ACTION ITEM: Whatever appears in the records should be given again exactly, down to the last mark.

____

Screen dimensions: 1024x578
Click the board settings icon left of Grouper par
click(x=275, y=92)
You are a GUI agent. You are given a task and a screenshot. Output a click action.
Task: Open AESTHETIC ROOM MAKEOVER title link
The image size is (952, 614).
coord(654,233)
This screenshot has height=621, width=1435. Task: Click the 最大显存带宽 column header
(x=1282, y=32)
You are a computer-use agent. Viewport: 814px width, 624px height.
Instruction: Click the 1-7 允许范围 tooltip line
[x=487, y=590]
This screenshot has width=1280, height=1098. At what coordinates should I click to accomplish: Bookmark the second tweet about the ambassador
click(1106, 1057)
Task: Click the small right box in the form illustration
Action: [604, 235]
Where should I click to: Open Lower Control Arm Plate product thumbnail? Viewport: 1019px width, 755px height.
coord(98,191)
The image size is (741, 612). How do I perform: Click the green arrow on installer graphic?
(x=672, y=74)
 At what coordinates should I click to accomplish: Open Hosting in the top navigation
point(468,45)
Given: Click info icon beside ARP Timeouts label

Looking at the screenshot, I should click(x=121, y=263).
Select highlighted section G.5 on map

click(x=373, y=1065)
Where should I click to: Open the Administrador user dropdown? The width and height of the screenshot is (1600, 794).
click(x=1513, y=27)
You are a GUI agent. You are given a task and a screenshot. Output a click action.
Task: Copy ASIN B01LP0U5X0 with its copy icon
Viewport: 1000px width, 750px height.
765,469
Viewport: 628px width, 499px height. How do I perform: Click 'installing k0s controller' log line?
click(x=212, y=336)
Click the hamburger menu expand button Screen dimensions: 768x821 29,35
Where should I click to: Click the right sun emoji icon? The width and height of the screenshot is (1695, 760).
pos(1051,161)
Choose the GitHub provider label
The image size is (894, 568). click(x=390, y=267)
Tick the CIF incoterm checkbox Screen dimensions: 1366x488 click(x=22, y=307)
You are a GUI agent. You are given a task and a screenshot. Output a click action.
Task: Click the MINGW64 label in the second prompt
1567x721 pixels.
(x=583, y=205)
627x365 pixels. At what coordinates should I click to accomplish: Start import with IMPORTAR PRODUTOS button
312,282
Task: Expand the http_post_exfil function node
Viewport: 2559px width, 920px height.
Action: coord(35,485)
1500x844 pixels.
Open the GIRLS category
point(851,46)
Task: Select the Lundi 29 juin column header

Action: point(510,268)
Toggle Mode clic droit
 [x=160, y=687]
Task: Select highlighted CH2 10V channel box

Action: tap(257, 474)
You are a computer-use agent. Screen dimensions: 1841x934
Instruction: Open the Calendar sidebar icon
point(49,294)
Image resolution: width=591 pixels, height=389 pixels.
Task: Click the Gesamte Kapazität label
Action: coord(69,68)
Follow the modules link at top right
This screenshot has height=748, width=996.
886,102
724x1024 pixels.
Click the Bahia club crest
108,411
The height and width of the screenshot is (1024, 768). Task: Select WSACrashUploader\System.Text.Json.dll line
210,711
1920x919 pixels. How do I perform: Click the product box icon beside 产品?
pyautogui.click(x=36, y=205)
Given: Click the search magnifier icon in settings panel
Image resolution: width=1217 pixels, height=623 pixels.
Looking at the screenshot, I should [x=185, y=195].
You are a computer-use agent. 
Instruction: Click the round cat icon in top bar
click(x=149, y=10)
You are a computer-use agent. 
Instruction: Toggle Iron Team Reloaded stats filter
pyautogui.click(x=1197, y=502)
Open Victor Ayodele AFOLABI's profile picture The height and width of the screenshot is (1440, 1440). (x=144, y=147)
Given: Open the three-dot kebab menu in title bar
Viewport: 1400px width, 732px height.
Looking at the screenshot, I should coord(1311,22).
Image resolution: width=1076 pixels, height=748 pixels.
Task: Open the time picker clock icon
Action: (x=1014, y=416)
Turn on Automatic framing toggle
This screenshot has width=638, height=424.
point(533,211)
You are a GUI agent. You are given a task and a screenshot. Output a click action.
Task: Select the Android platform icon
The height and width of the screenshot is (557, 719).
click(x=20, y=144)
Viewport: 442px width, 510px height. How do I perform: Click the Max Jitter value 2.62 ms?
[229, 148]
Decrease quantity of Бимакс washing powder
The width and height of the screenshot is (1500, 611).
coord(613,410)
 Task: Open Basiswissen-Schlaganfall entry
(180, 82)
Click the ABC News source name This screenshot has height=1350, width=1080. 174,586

____

SOLUTION FOR THIS PROBLEM:
Screen dimensions: 1024x578
Click the board settings icon left of Grouper par
click(x=275, y=92)
You are a GUI agent. You are given a task and a screenshot. Output a click action.
Task: Open AESTHETIC ROOM MAKEOVER title link
The image size is (952, 614).
coord(654,233)
This screenshot has height=621, width=1435. Task: Click the 最大显存带宽 column header
(x=1282, y=32)
You are a computer-use agent. Viewport: 814px width, 624px height.
Instruction: Click the 1-7 允许范围 tooltip line
[x=487, y=590]
This screenshot has width=1280, height=1098. At what coordinates should I click to accomplish: Bookmark the second tweet about the ambassador
click(1106, 1057)
Task: Click the small right box in the form illustration
Action: [604, 235]
Where should I click to: Open Lower Control Arm Plate product thumbnail? Viewport: 1019px width, 755px height.
coord(98,191)
The image size is (741, 612). How do I perform: Click the green arrow on installer graphic?
(x=672, y=74)
 At what coordinates should I click to accomplish: Open Hosting in the top navigation
point(468,45)
Given: Click info icon beside ARP Timeouts label

Looking at the screenshot, I should click(x=121, y=263).
Select highlighted section G.5 on map

click(x=373, y=1065)
Where should I click to: Open the Administrador user dropdown? The width and height of the screenshot is (1600, 794).
click(x=1513, y=27)
You are a GUI agent. You are given a task and a screenshot. Output a click action.
Task: Copy ASIN B01LP0U5X0 with its copy icon
Viewport: 1000px width, 750px height.
765,469
Viewport: 628px width, 499px height. How do I perform: Click 'installing k0s controller' log line?
click(x=212, y=336)
Click the hamburger menu expand button Screen dimensions: 768x821 29,35
Where should I click to: Click the right sun emoji icon? The width and height of the screenshot is (1695, 760).
pos(1051,161)
Choose the GitHub provider label
The image size is (894, 568). click(x=390, y=267)
Tick the CIF incoterm checkbox Screen dimensions: 1366x488 click(x=22, y=307)
You are a GUI agent. You are given a task and a screenshot. Output a click action.
Task: Click the MINGW64 label in the second prompt
1567x721 pixels.
(x=583, y=205)
627x365 pixels. At what coordinates should I click to accomplish: Start import with IMPORTAR PRODUTOS button
312,282
Task: Expand the http_post_exfil function node
Viewport: 2559px width, 920px height.
Action: coord(35,485)
1500x844 pixels.
Open the GIRLS category
point(851,46)
Task: Select the Lundi 29 juin column header

Action: point(510,268)
Toggle Mode clic droit
 [x=160, y=687]
Task: Select highlighted CH2 10V channel box

Action: tap(257, 474)
You are a computer-use agent. Screen dimensions: 1841x934
Instruction: Open the Calendar sidebar icon
point(49,294)
Image resolution: width=591 pixels, height=389 pixels.
Task: Click the Gesamte Kapazität label
Action: coord(69,68)
Follow the modules link at top right
This screenshot has height=748, width=996.
886,102
724x1024 pixels.
Click the Bahia club crest
108,411
The height and width of the screenshot is (1024, 768). Task: Select WSACrashUploader\System.Text.Json.dll line
210,711
1920x919 pixels. How do I perform: Click the product box icon beside 产品?
pyautogui.click(x=36, y=205)
Given: Click the search magnifier icon in settings panel
Image resolution: width=1217 pixels, height=623 pixels.
Looking at the screenshot, I should [x=185, y=195].
You are a computer-use agent. 
Instruction: Click the round cat icon in top bar
click(x=149, y=10)
You are a computer-use agent. 
Instruction: Toggle Iron Team Reloaded stats filter
pyautogui.click(x=1197, y=502)
Open Victor Ayodele AFOLABI's profile picture The height and width of the screenshot is (1440, 1440). (x=144, y=147)
Given: Open the three-dot kebab menu in title bar
Viewport: 1400px width, 732px height.
Looking at the screenshot, I should coord(1311,22).
Image resolution: width=1076 pixels, height=748 pixels.
Task: Open the time picker clock icon
Action: (x=1014, y=416)
Turn on Automatic framing toggle
This screenshot has width=638, height=424.
point(533,211)
You are a GUI agent. You are given a task and a screenshot. Output a click action.
Task: Select the Android platform icon
The height and width of the screenshot is (557, 719).
click(x=20, y=144)
Viewport: 442px width, 510px height. How do I perform: Click the Max Jitter value 2.62 ms?
[229, 148]
Decrease quantity of Бимакс washing powder
The width and height of the screenshot is (1500, 611).
coord(613,410)
 Task: Open Basiswissen-Schlaganfall entry
(180, 82)
Click the ABC News source name This screenshot has height=1350, width=1080. 174,586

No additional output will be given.